Kristen Meyers drove cross-country to see Obama's inauguration. Ken Quinn served at the White House in the 1970's, one of few to witness Gerald Ford's swearing-in.

DES MOINES, Iowa — For Kristen Meyers, it was 2009, at a very cold, outdoor inauguration for President Barack Obama.

For Kenneth Quinn, it was in 1974, at a closed-door swearing in for President Gerald Ford, in the East Room of the White House.

Both Iowans witnessed historic U.S. Presidential inaugurations, albeit very different than what is taking place this week.

Meyers, an event planner in Des Moines, worked for the Obama campaign when she was a freshman at UNI. When Obama was elected, she was lucky enough to get her hands on an inauguration ticket.

Tickets were different colors for different security clearances, Meyers remembers.

"Gold was like, for Oprah," Meyers laughed. "My sister and I had blue tickets."

# Tasks
(A) In the article about two Iowans who witnessed presidential inaugurations, in which room was Gerald Ford sworn in?
(B) List every person named in the article about two Iowans who witnessed presidential inaugurations.

# Entries provided
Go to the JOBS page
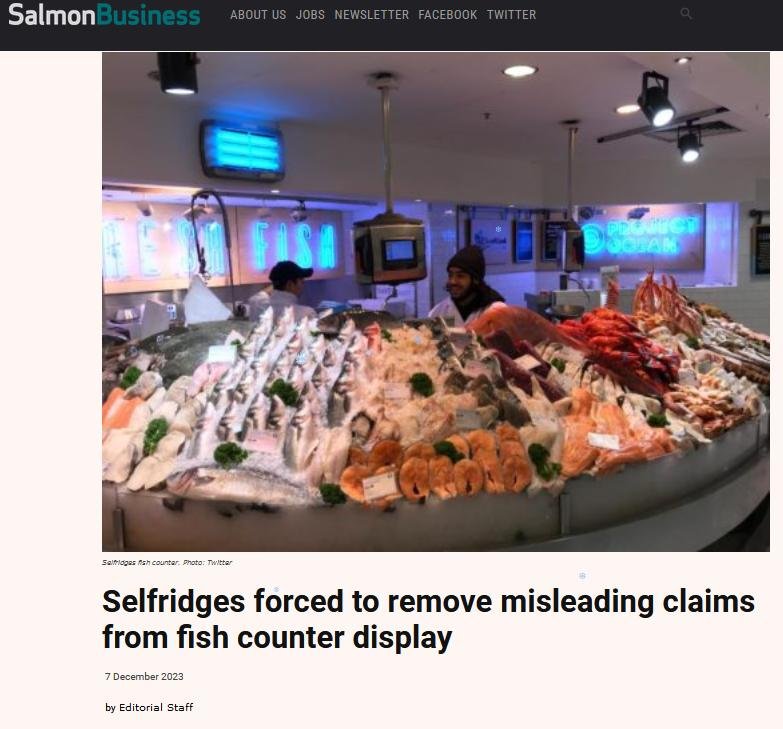Viewport: 783px width, 729px height. [x=310, y=15]
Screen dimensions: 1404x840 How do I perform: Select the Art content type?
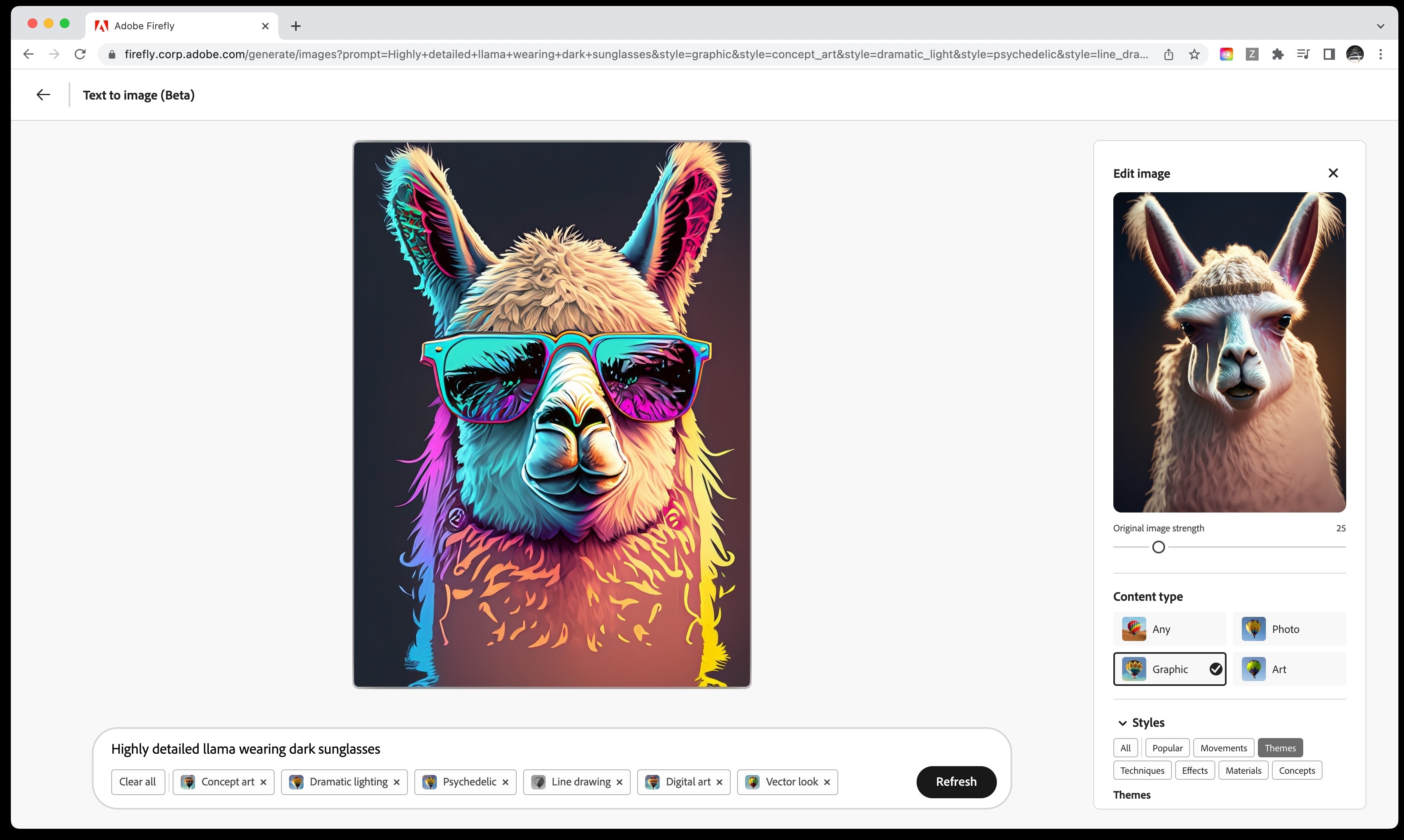click(1288, 669)
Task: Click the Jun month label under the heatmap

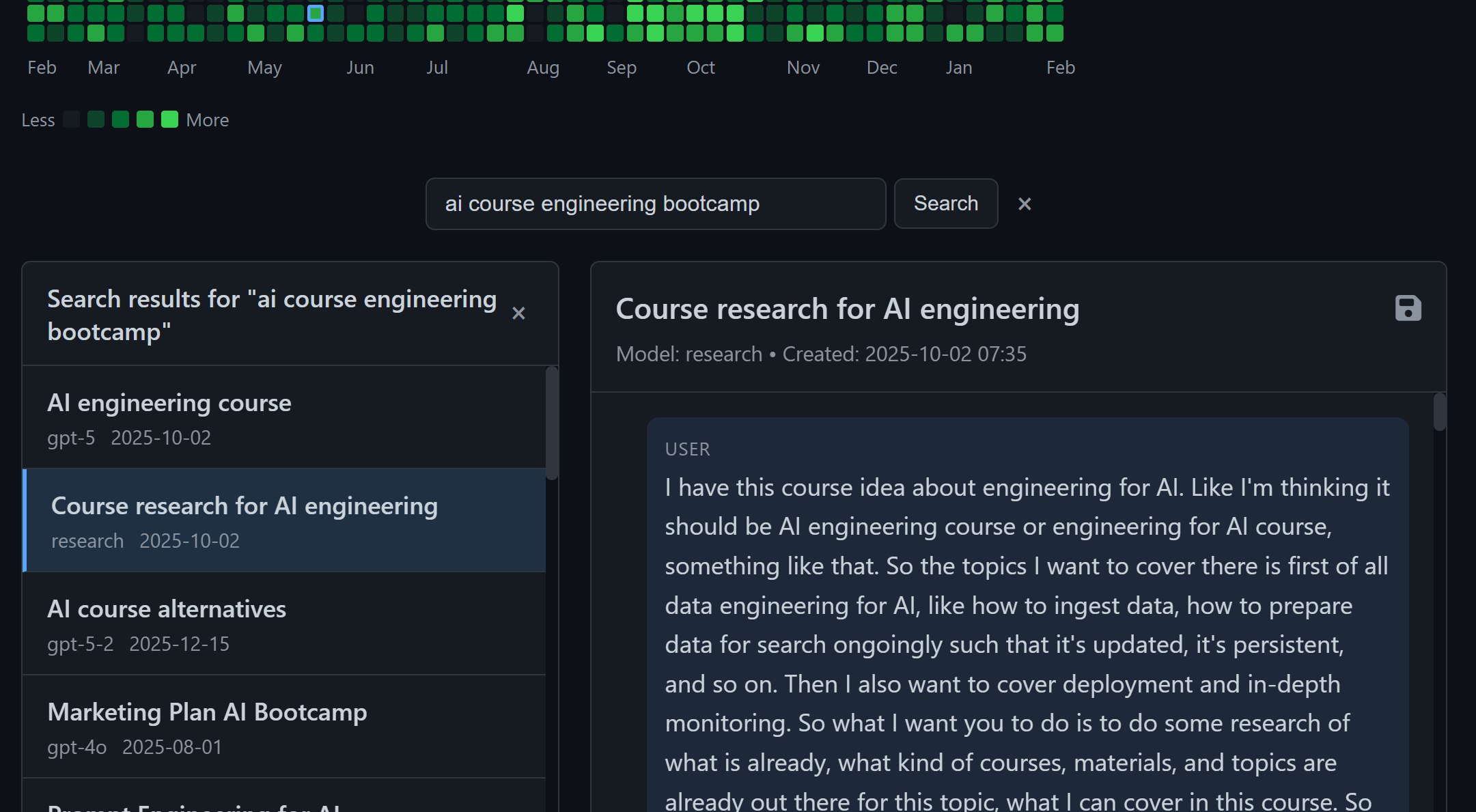Action: pyautogui.click(x=361, y=67)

# Worked solutions
(A) The East Room of the White House.

(B) Kristen Meyers, Kenneth (Ken) Quinn, Barack Obama, Gerald Ford, Oprah